Spatial Room Impulse Response Processing for Virtual Acoustics
Augmented reality (AR) and telepresence systems aim to enhance the real world with virtual elements that blend convincingly into the surrounding space. Creating virtual sound sources in this context requires presenting perceptually valid head-related and room-acoustic cues to the listener to enable a realistic spatial impression and a coherent match between the virtual acoustics and those of the physical environment. In practical AR systems, the acoustic characteristics of the environment must be estimated from available sensor signals and the virtual source rendered through acoustically transparent headphones to preserve natural sounds in the physical environment. This thesis addresses both stages of this virtual acoustic processing chain: estimation and rendering. Central to both are spatial room impulse responses (SRIRs), which describe the linear, time-invariant, and directional properties of the acoustic transfer path between a source and a receiver in an environment.
The thesis first introduces a general microphone array signal model that separates room- and array-dependent contributions using spherical or circular harmonic representations. Building on this model, a blind SRIR estimation framework is proposed that reformulates blind multichannel system identification as an informed problem through the estimation of a pseudo-reference signal. Motivated by practical AR systems that often rely on wearable devices such as head-mounted displays or smartglasses, the thesis then specifically considers microphone arrays in motion.
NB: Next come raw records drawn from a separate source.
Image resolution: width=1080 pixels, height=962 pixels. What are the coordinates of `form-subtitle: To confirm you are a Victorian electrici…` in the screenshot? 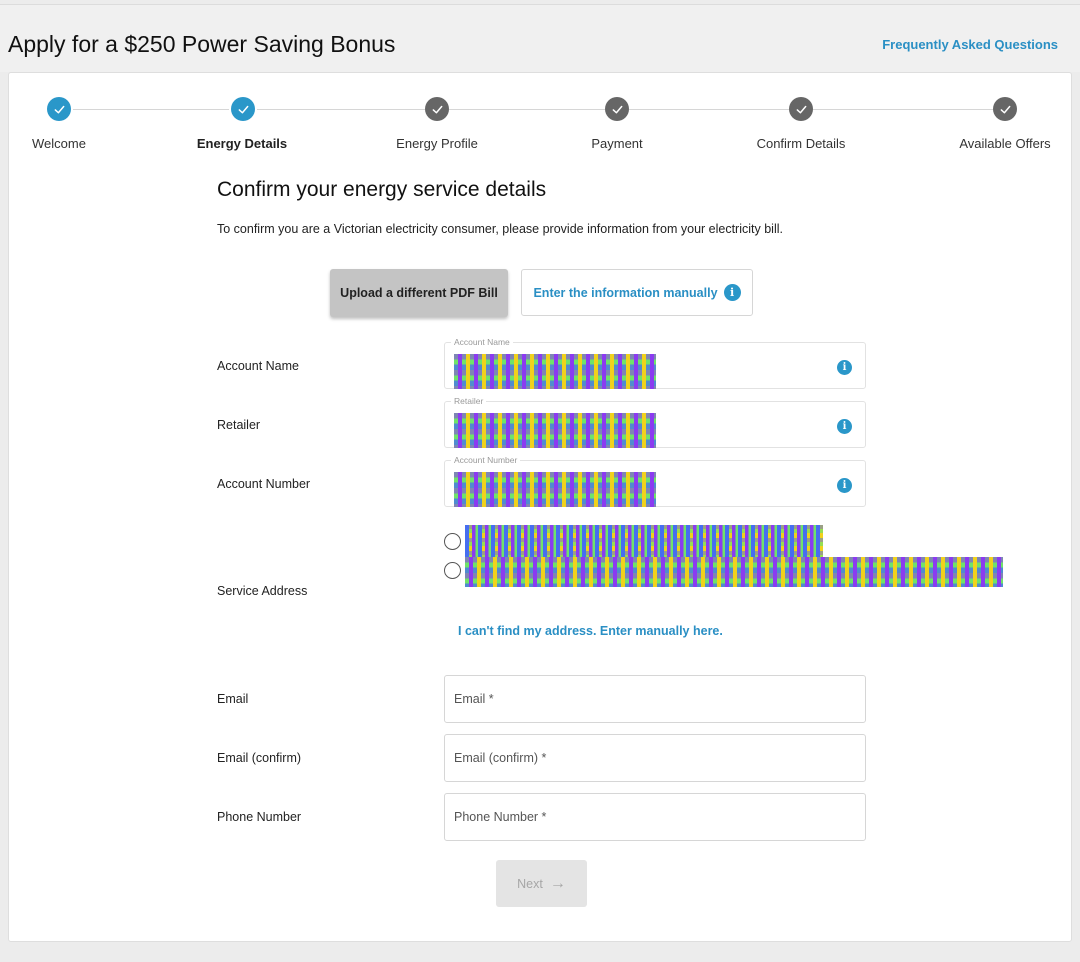 It's located at (500, 229).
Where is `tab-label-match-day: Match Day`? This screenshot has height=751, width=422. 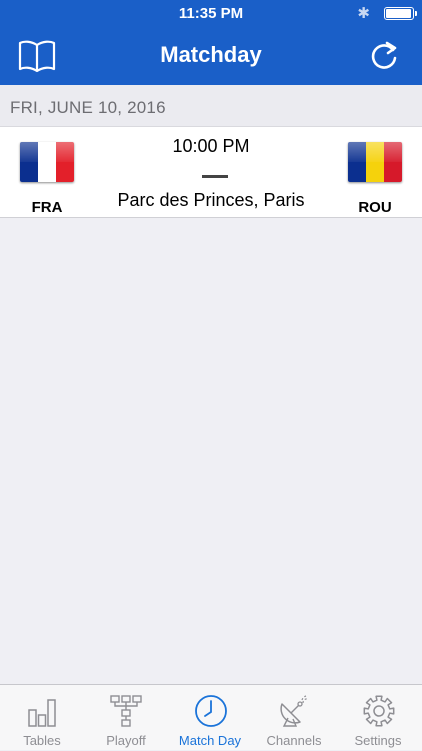 tab-label-match-day: Match Day is located at coordinates (210, 740).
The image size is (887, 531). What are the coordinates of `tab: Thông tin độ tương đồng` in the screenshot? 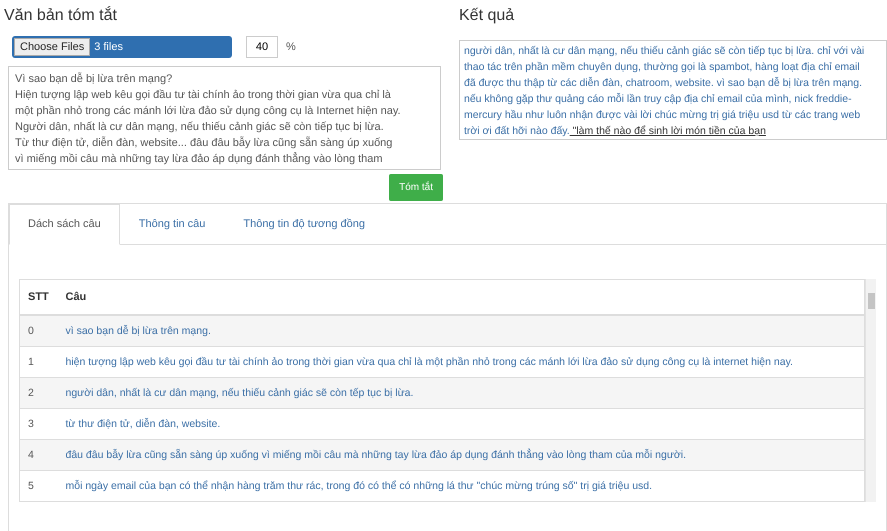 It's located at (304, 224).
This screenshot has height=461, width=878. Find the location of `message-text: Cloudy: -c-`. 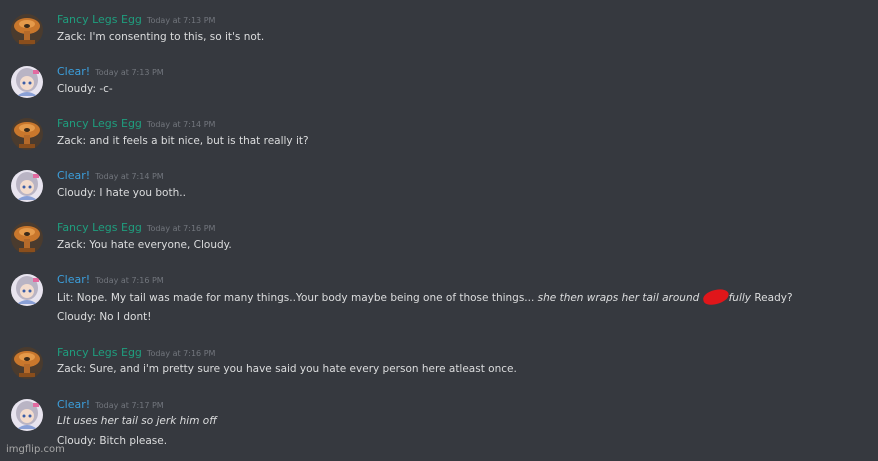

message-text: Cloudy: -c- is located at coordinates (85, 89).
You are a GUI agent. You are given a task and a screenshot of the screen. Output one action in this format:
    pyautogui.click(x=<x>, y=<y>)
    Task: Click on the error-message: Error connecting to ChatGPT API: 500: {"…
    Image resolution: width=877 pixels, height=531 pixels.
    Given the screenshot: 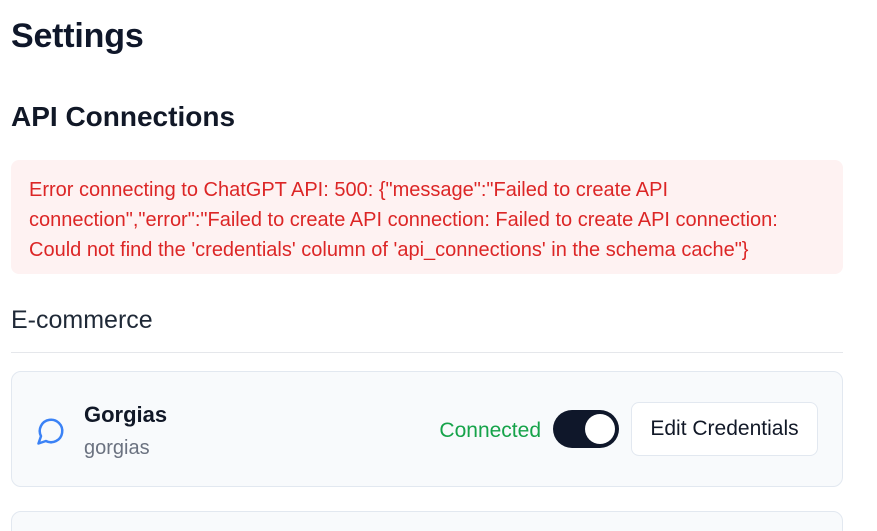 What is the action you would take?
    pyautogui.click(x=404, y=220)
    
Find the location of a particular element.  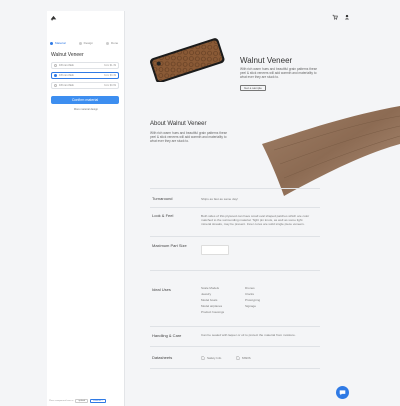

thickness-option-1: 0.8 mm thick from $1.39 is located at coordinates (85, 66).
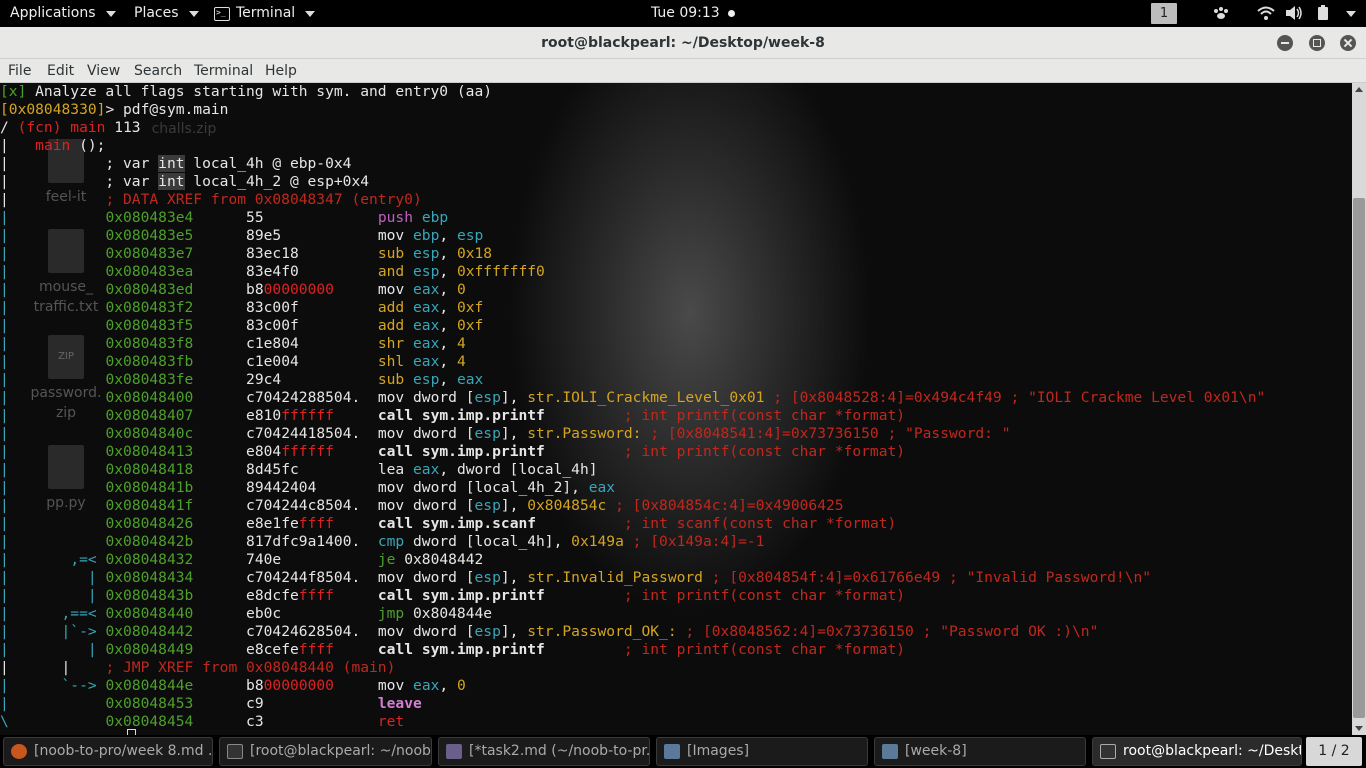 The width and height of the screenshot is (1366, 768). I want to click on menu-bar: File Edit View Search Terminal Help, so click(683, 71).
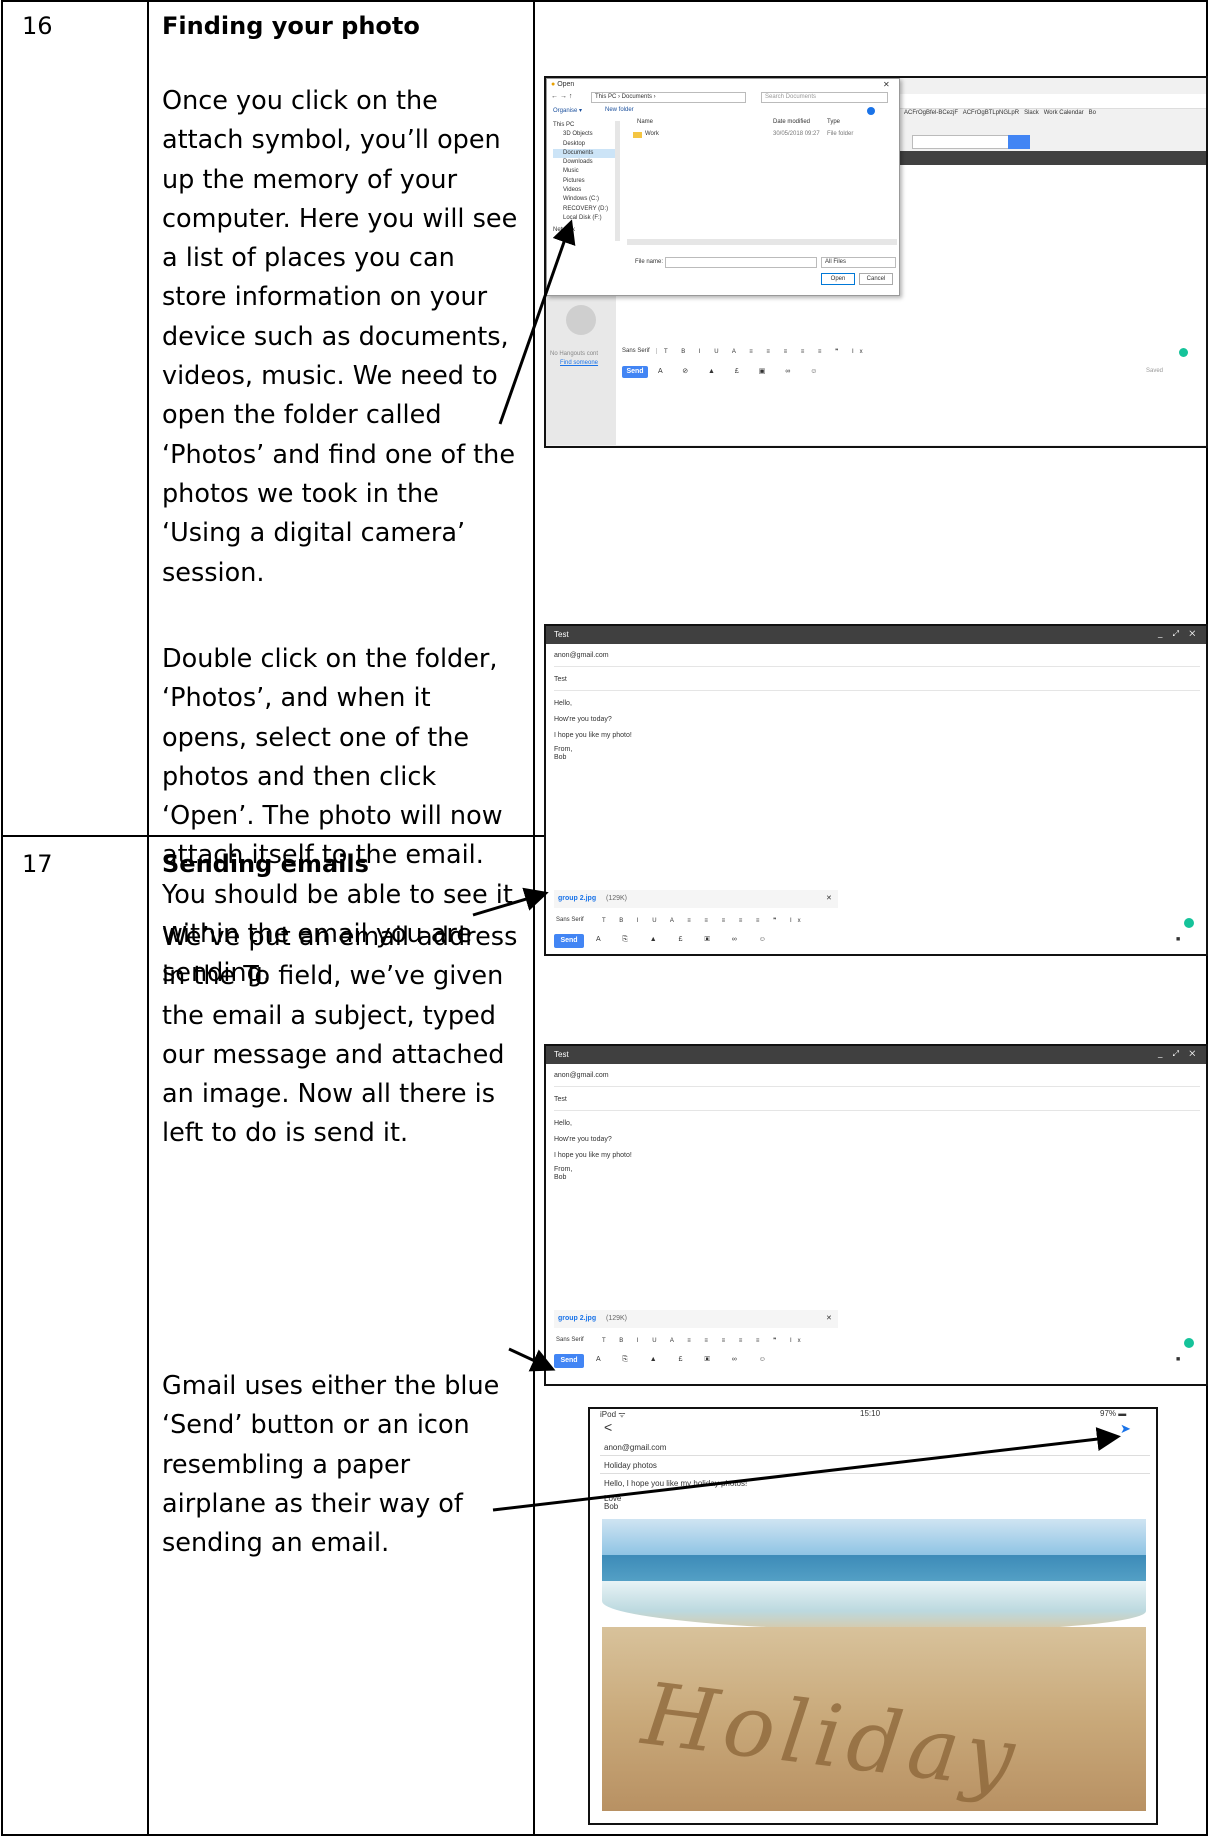 The height and width of the screenshot is (1836, 1209). Describe the element at coordinates (578, 134) in the screenshot. I see `tree-item: 3D Objects` at that location.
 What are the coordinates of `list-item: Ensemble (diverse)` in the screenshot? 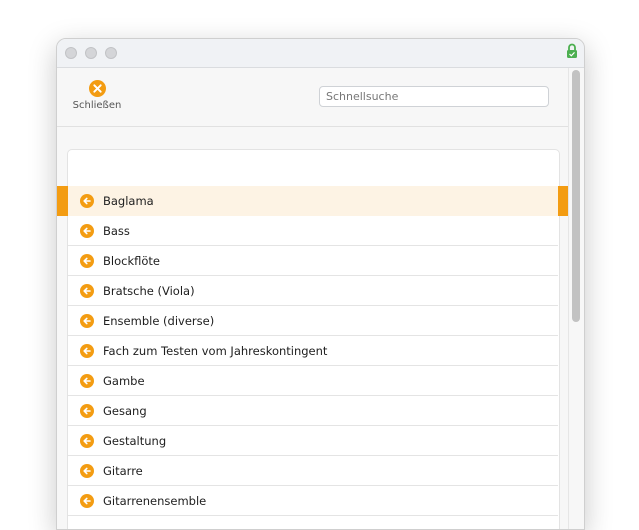 It's located at (313, 321).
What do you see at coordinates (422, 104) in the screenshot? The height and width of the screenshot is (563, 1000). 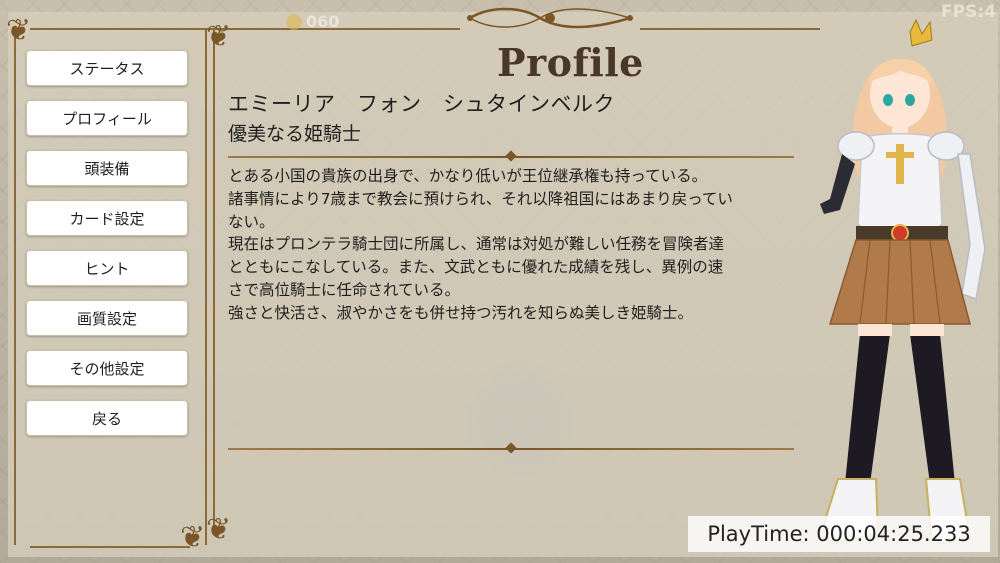 I see `character-name: エミーリア フォン シュタインベルク` at bounding box center [422, 104].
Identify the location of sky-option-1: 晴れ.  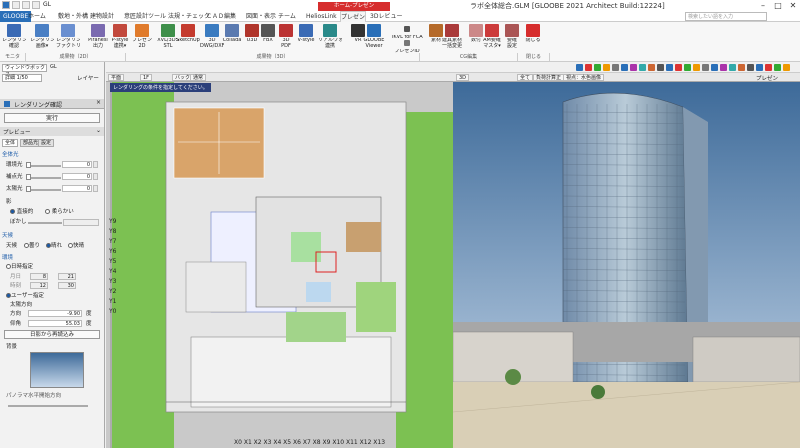
(54, 246).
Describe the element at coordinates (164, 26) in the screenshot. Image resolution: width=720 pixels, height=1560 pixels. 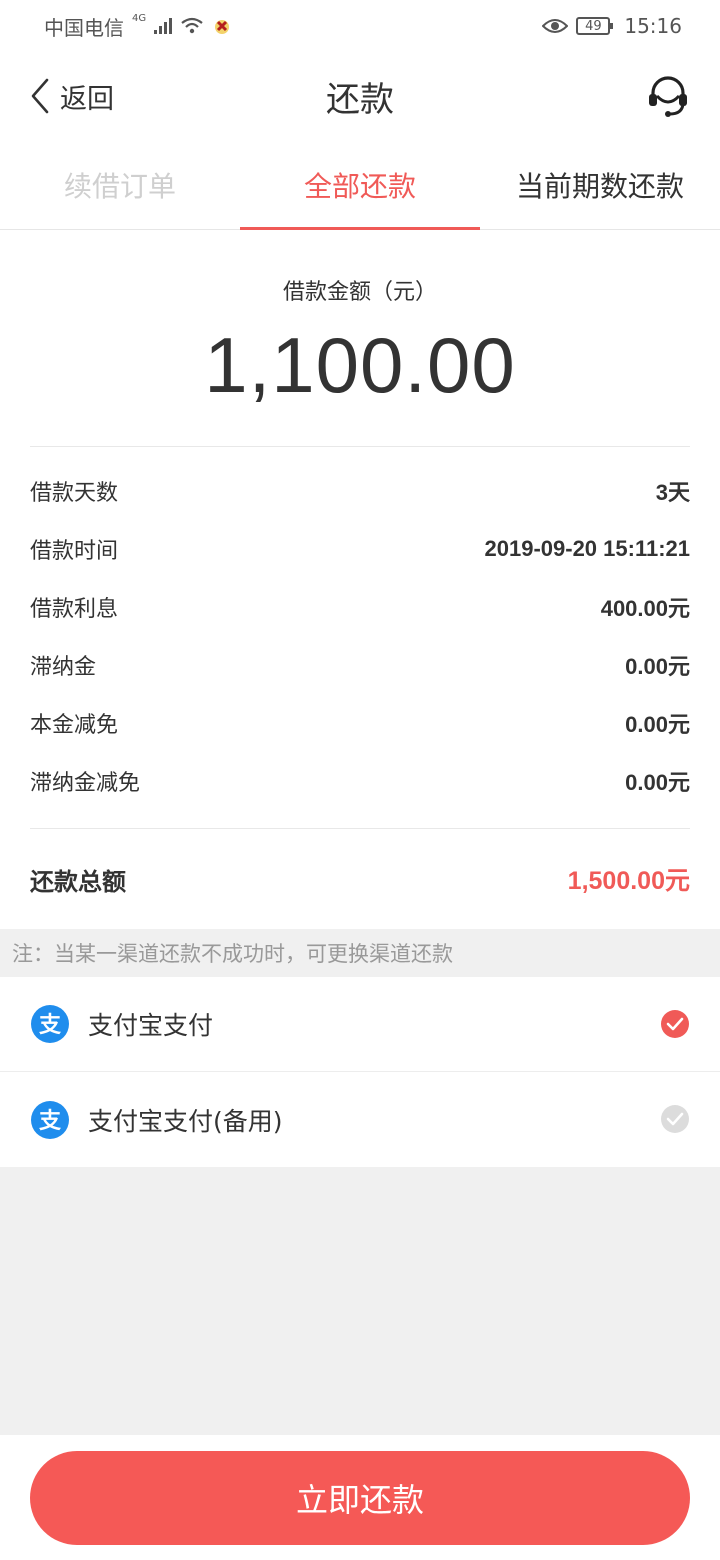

The second part of the thesis focuses on the binaural rendering of estimated SRIRs for headphone reproduction. An array-aware end-to-end magnitude least-squares renderer is proposed to mitigate spatio-spectral coloration caused by limited spatial sampling and regularization. As an alternative to direct rendering, the thesis investigates the separation of direct sound and early reflections from an SRIR, a common processing step in parametric SRIR-based rendering that can facilitate virtual acoustic reproduction with increased directional sharpness. Two approaches are compared: one based on a physical array signal model and another based on subspace decomposition.
Together, these contributions advance practical SRIR estimation and rendering for virtual acoustics and provide foundations for robust, wearable, and perceptually convincing augmented and virtual reality audio systems.